By Ibrahim Tarawallie

The Sierra Leone Association of Journalists (SLAJ) yesterday joined other organizations around the world to observe the ‘International Day to End Impunity for Crimes against Journalists’.

In a press statement, the association called on the Government of Sierra Leone to immediately drop all ongoing cases of Criminal and Seditious Libel in the courts.

“Since this year’s End Impunity day comes shortly after the symbolic signing of the repeal of the obnoxious Criminal and Seditious libel law, we call on the Government of Sierra Leone to immediately drop all ongoing cases of Criminal and Seditious Libel in our courts,” SLAJ President, Ahmed Sahid Nasralla urged.

SLAJ also called on government and its agencies to not only protect and promote freedom of speech always, but to also help to ensure the safety and security of all journalists working in the country at all times.

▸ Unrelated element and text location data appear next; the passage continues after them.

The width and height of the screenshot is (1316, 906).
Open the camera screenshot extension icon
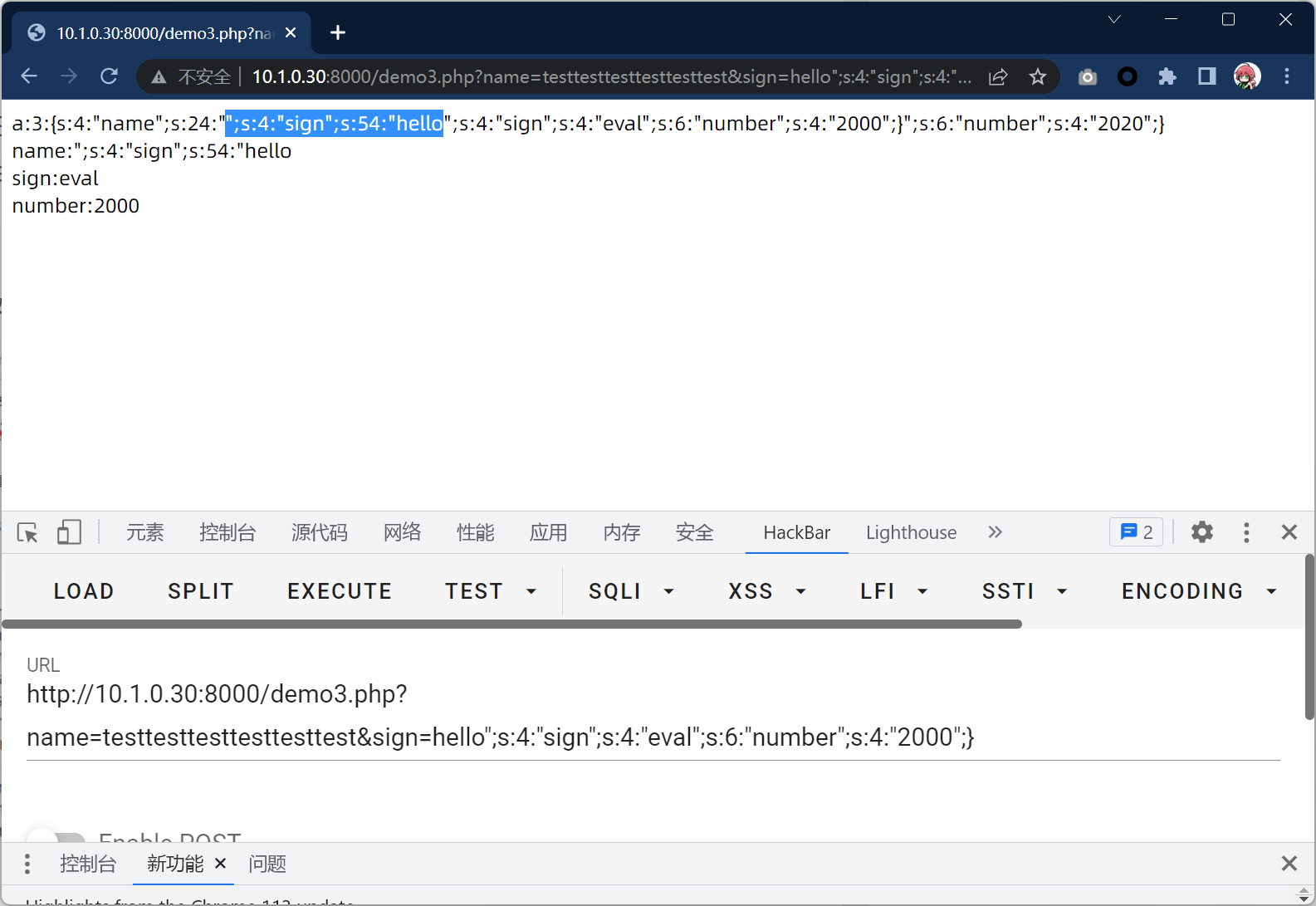(1087, 77)
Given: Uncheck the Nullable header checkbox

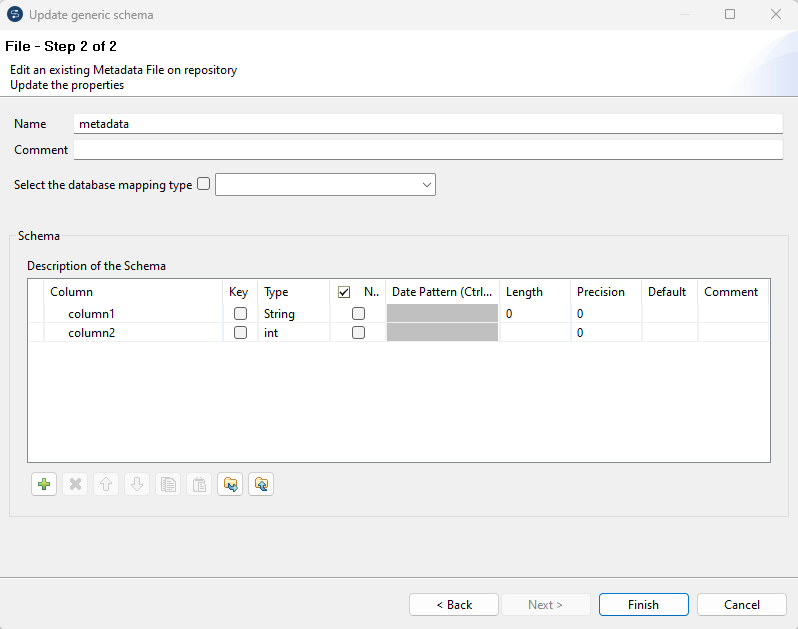Looking at the screenshot, I should [344, 292].
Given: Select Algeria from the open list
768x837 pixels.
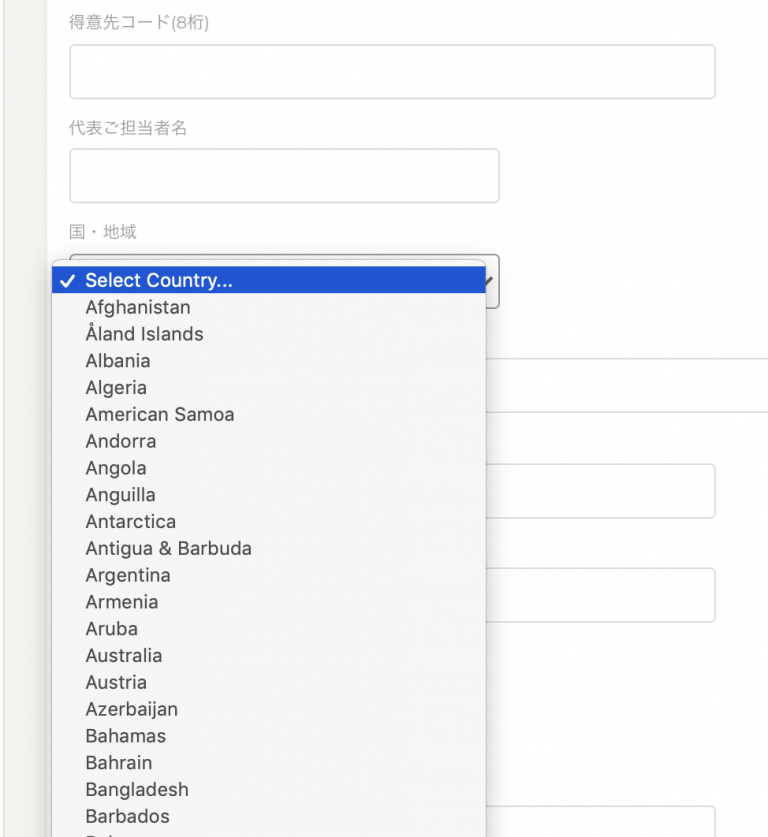Looking at the screenshot, I should [x=115, y=387].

President Nasralla stated that apart from violence, the association also notes with serious concern other forms of attacks such as discrimination, intimidation and harassment against journalists and media workers and therefore call on specifically on local authorities, the Judiciary and the Parliament of Sierra Leone to exercise their supreme powers with caution and due consideration of the crucial work of journalists to hold public institutions to account and to bring the news to the people on a daily basis.

“In line with the United Nations Resolution urging Member States to implement definite measures countering the present culture of impunity against journalists, we urge Government and its agencies, especially the national security forces, to do their utmost to prevent violence against journalists and media workers, and to take appropriate action against perpetrators of crimes against journalists and media workers,” he urged.

Over the years, SLAJ, through the Media Reform Coordinating Group (MRCG), has been monitoring and publishing reports on press freedom and freedom of expression situation in Sierra Leone. The last report on ‘Press Freedom in Sierra Leone’ released in May 2020, highlighted the status of 26 cases of various attacks on journalists in Sierra Leone over a two-year period (most of which were based on alleged breaches of Part 5 of the Public Order Act of 1965), indicating a general decline in crimes against journalists. With the repeal of this anti-free speech law, SLAJ hopes the situation with the safety and security of journalists and media workers will continue to improve.

The association calls on media houses to also put in-house policies in place to ensure the safety and security of their workers and to ensure their professionalism always.